A alteração do tom teve lugar simultaneamente aos diferentes contratempos que ele encontrou na sua vida, nomeadamente as mortes da sua mãe e do seu mentor, Hetzel.

O terceiro período, a título póstumo, compreende o período de 1905 a 1919.

Neste período foi o seu filho, Michel, que editou várias obras.

“O Vulcão de Ouro” (1906), “A Agência de Viagens Thompson” (1907), “O Piloto do Danúbio” (1908) e “Os Sobreviventes de Jonathan” (1909), foram algumas dessas obras.

Vulcão de Ouro

Nessa época, o estilo dos escritos de Júlio Verne já era bem conhecido, e, como resultado, a crítica literária dizia que esses títulos póstumos estavam excessivamente contaminados e que Michel Verne tinha suprimido muitas das marcas registradas do seu pai.

Júlio Verne é um dos autores mais traduzidos do mundo.

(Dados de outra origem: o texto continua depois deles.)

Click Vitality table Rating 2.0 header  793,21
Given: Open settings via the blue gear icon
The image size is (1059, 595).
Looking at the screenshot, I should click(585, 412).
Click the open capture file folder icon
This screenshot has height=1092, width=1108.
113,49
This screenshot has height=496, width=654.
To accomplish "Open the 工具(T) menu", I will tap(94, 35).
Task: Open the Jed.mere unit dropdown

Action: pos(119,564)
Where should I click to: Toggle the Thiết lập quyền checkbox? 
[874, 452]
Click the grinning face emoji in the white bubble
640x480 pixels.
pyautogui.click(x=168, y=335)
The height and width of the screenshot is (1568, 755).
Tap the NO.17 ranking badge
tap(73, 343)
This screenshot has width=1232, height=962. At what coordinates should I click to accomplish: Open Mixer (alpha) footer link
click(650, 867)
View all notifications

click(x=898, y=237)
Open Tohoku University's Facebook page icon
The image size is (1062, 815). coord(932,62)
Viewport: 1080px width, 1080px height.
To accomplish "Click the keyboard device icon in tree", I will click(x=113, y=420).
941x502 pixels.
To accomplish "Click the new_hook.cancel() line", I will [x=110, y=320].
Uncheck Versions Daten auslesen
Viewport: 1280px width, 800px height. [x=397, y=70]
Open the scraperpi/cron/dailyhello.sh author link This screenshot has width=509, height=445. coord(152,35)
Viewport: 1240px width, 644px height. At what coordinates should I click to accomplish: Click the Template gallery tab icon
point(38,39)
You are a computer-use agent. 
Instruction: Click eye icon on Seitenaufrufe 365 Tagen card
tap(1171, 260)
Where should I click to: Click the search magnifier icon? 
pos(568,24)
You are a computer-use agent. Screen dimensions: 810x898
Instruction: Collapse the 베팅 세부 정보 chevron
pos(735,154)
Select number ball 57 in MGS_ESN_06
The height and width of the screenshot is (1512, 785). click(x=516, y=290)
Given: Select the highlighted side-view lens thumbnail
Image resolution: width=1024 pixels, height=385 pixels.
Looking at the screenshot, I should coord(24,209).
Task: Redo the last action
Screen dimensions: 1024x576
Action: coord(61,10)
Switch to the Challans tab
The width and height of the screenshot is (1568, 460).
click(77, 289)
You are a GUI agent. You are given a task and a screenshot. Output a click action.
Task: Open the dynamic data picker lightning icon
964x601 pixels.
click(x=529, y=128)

A sua preponderância é tal que tem obras representadas no teatro e no cinema.

Le Voyage dans la Lune (1902) – Georges Méliès

 

O prestígio de Júlio Verne resiste até os nossos dias. É inacreditável como é que alguém conseguiu antecipar invenções que apareceriam muitas décadas depois.

A influência de Júlio Verne ultrapassa os campos da literatura e do cinema, chegando de forma bastante vincada ao mundo da ciência e da tecnologia.

Júlio Verne e suas viagens extraordinárias continuarão a fazer-nos recordar que “o que um homem pode imaginar, outro poderá realizar”.